Mechanisms of Rapid Vasodilatation Following a Brief Contraction in Human Skeletal Muscle

Anne R. Crecelius, University of Dayton
Brett S. Kirby, Duke University Medical Center
Gary J. Luckasen, Medical Center of the Rockies Foundation
Dennis G. Larson, Medical Center of the Rockies Foundation
Frank A. Dinenno, Colorado State University - Fort Collins

Publisher citation
Anne R. Crecelius, Brett S. Kirby, Gary J. Luckasen, Dennis G. Larson, Frank A. Dinenno. "Mechanisms of Rapid Vasodilatation Following a Brief Contraction in Human Skeletal Muscle." American Journal of Physiology - Heart and Circulatory Physiology. Jul 2013, 305(1) H29-H40

Article also available at PubMed Central
http://www.ncbi.nlm.nih.gov/pmc/articles/PMC3727098/

Abstract

A monophasic increase in skeletal muscle blood flow is observed after a brief single forearm contraction in humans, yet the underlying vascular signaling pathways remain largely undetermined.

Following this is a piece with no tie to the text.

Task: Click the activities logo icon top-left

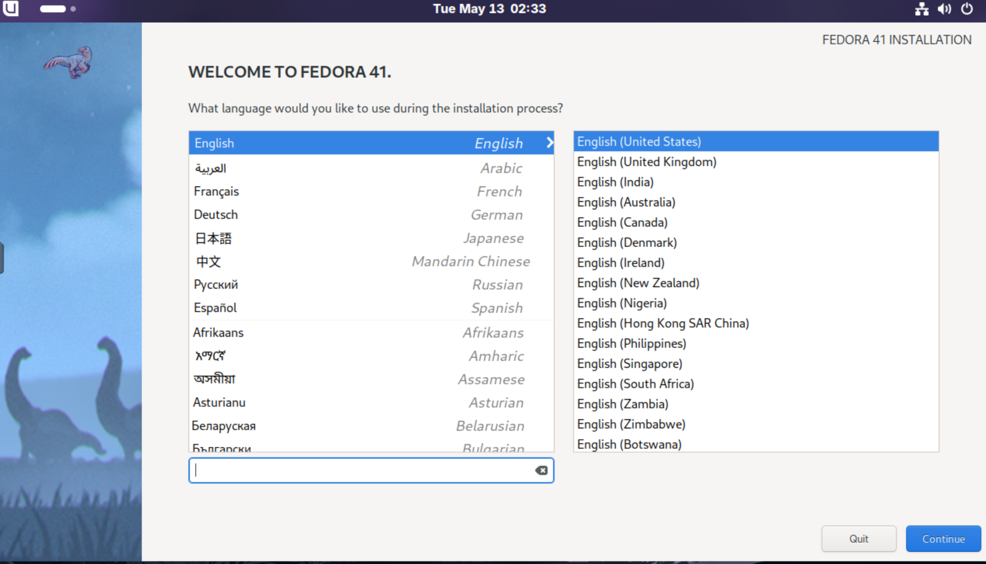Action: click(11, 8)
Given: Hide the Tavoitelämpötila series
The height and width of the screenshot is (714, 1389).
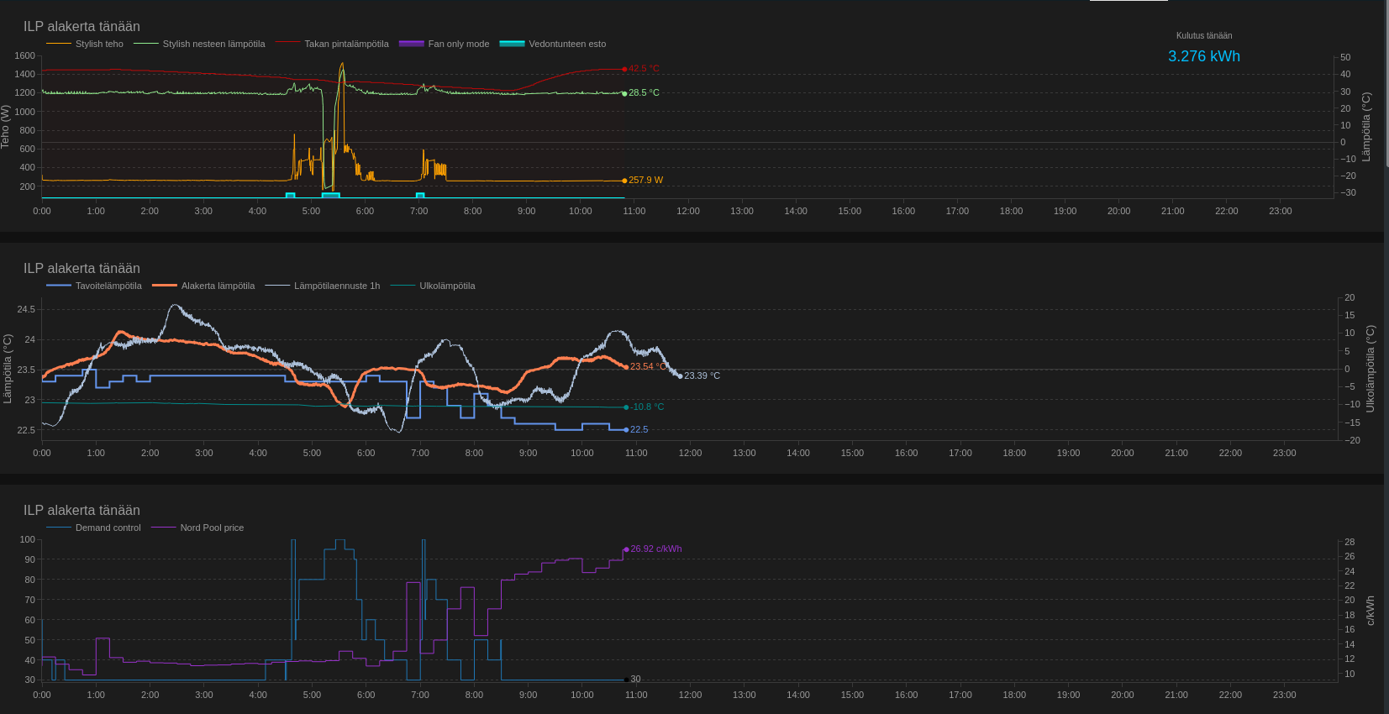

Evidence from experimental animals indicates an obligatory role of vasodilation via K+-mediated smooth muscle hyperpolarization, and human data suggest little to no independent role for nitric oxide (NO) or vasodilating prostaglandins (PGs). We tested the hypothesis that K+-mediated vascular hyperpolarization underlies the rapid vasodilation in humans and that combined inhibition of NO and PGs would have a minimal effect on this response. We measured forearm blood flow (Doppler ultrasound) and calculated vascular conductance 10 s before and for 30 s after a single 1-s dynamic forearm contraction at 10%, 20%, and 40% maximum voluntary contraction in 16 young adults. To inhibit K+-mediated vasodilation, BaCl2 and ouabain were infused intra-arterially to inhibit inwardly rectifying K+ channels and Na+-K+-ATPase, respectively. Combined enzymatic inhibition of NO and PG synthesis occurred via NG-monomethyl-l-arginine (l-NMMA; NO synthase) and ketorolac (cyclooxygenase), respectively. In protocol 1 (n = 8), BaCl2 + ouabain reduced peak vasodilation (range: 30–45%, P < 0.05) and total postcontraction vasodilation (area under the curve, ∼55–75% from control) at all intensities. Contrary to our hypothesis, l-NMMA + ketorolac had a further impact (peak: ∼60% and area under the curve: ∼80% from control). In protocol 2 (n = 8), the order of inhibitors was reversed, and the findings were remarkably similar. We conclude that K+-mediated hyperpolarization and NO and PGs, in combination, significantly contribute to contraction-induced rapid vasodilation and that inhibition of these signaling pathways nearly abolishes this phenomenon in humans.